Task description -> Your answer should consist only of the lines below from the one with "Click the footer URL link to SSIS CODE.html" through the one with "You are a computer-use agent. Screen", copied exactly.

Raw data ->
____

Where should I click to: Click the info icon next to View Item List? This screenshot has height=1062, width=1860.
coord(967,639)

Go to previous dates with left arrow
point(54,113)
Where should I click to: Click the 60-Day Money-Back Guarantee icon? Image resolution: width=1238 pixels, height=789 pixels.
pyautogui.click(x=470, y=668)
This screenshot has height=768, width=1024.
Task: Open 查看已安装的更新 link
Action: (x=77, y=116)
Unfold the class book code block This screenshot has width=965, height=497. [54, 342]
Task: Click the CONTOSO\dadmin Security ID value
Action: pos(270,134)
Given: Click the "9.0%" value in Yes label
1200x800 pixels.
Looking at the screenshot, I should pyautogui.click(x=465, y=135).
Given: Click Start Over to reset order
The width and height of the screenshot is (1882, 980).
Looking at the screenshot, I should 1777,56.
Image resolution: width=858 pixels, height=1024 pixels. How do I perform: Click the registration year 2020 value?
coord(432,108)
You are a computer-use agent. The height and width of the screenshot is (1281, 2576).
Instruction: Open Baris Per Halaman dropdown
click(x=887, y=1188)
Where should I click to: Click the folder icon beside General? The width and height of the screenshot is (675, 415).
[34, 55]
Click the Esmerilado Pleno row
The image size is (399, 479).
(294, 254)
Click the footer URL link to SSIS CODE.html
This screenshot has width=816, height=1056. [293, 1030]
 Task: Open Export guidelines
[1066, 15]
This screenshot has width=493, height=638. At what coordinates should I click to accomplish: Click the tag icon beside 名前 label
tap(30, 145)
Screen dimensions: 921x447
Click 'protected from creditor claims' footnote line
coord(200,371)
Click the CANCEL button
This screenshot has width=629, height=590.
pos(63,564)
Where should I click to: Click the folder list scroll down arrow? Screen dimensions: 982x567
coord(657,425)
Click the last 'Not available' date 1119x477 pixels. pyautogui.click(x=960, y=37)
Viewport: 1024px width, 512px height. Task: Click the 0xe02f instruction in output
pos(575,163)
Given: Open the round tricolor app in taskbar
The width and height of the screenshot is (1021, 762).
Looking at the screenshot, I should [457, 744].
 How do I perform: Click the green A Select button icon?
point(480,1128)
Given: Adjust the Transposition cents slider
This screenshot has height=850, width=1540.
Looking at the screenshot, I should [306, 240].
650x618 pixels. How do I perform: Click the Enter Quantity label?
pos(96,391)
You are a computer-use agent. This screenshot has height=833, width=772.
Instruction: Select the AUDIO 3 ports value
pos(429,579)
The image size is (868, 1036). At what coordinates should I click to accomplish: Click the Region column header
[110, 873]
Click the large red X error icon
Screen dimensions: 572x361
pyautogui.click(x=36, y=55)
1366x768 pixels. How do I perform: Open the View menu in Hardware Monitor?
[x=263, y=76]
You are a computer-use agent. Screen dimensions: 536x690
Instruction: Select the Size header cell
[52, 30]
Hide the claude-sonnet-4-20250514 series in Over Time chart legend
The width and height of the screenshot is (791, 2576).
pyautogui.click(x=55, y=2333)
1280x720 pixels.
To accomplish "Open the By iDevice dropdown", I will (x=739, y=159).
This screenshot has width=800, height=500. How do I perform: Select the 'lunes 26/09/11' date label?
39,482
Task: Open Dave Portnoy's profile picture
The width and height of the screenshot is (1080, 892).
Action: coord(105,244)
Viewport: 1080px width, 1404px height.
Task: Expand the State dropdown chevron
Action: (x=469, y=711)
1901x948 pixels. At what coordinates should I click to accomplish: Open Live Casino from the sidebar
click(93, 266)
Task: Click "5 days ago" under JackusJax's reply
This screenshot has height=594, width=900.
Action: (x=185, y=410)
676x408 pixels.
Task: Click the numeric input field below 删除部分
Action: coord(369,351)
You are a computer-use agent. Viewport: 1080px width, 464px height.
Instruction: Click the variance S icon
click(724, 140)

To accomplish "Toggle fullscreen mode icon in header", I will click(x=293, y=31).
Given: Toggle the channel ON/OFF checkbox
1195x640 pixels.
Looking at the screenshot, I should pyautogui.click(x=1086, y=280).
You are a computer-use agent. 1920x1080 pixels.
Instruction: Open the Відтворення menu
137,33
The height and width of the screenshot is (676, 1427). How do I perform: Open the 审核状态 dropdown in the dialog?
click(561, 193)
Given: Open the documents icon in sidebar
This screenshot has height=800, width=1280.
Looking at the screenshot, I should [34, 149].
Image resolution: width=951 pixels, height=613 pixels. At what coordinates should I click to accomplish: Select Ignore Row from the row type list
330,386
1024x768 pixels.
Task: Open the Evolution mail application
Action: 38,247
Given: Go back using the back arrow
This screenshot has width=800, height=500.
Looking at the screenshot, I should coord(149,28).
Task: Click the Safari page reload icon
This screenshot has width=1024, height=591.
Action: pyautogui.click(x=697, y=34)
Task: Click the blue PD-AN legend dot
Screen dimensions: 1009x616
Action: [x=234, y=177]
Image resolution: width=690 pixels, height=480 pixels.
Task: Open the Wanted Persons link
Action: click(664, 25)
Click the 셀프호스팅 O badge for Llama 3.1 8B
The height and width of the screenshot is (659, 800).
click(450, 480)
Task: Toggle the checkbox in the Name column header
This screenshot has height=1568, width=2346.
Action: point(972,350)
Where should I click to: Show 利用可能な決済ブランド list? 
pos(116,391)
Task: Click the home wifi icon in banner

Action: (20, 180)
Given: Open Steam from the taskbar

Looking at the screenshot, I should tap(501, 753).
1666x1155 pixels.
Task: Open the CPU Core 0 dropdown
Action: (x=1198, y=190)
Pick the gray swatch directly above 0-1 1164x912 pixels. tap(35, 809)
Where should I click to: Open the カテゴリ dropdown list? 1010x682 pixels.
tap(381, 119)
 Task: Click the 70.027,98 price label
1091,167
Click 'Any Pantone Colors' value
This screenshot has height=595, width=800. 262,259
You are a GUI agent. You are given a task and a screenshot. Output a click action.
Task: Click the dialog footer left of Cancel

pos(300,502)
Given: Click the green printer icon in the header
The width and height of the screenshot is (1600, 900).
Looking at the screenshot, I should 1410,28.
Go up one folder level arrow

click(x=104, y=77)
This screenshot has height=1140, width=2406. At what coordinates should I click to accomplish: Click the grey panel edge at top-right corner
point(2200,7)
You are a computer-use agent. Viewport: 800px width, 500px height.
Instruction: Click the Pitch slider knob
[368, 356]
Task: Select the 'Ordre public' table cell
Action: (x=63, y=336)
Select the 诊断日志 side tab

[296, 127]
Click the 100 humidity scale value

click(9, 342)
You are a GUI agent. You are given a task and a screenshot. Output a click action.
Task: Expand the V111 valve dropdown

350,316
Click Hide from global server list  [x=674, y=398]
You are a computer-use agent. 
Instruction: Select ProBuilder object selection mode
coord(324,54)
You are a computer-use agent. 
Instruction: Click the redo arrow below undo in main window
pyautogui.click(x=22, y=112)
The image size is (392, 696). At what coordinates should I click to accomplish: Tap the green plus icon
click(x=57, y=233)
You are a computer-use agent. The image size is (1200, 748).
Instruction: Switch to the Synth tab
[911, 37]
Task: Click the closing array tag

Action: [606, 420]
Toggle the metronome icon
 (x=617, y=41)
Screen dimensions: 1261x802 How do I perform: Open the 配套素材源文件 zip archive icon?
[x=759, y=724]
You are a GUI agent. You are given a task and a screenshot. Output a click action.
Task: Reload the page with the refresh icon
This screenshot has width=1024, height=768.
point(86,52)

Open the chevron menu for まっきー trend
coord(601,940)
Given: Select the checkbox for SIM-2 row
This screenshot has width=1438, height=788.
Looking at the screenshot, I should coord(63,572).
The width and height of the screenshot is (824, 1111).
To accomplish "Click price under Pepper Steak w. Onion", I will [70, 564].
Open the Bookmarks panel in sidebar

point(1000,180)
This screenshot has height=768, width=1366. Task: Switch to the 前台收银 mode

____

Exercise answer ->
Click the footer URL link to SSIS CODE.html
This screenshot has width=816, height=1056. [293, 1030]
 Task: Open Export guidelines
[1066, 15]
This screenshot has width=493, height=638. At what coordinates should I click to accomplish: Click the tag icon beside 名前 label
tap(30, 145)
Screen dimensions: 921x447
Click 'protected from creditor claims' footnote line
coord(200,371)
Click the CANCEL button
This screenshot has width=629, height=590.
pos(63,564)
Where should I click to: Click the folder list scroll down arrow? Screen dimensions: 982x567
coord(657,425)
Click the last 'Not available' date 1119x477 pixels. pyautogui.click(x=960, y=37)
Viewport: 1024px width, 512px height. Task: Click the 0xe02f instruction in output
pos(575,163)
Given: Open the round tricolor app in taskbar
The width and height of the screenshot is (1021, 762).
Looking at the screenshot, I should [457, 744].
 How do I perform: Click the green A Select button icon?
point(480,1128)
Given: Adjust the Transposition cents slider
This screenshot has height=850, width=1540.
Looking at the screenshot, I should [306, 240].
650x618 pixels. How do I perform: Click the Enter Quantity label?
pos(96,391)
You are a computer-use agent. This screenshot has height=833, width=772.
Instruction: Select the AUDIO 3 ports value
pos(429,579)
The image size is (868, 1036). At what coordinates should I click to accomplish: Click the Region column header
[110, 873]
Click the large red X error icon
Screen dimensions: 572x361
pyautogui.click(x=36, y=55)
1366x768 pixels. How do I perform: Open the View menu in Hardware Monitor?
[x=263, y=76]
You are a computer-use agent. Screen dimensions: 536x690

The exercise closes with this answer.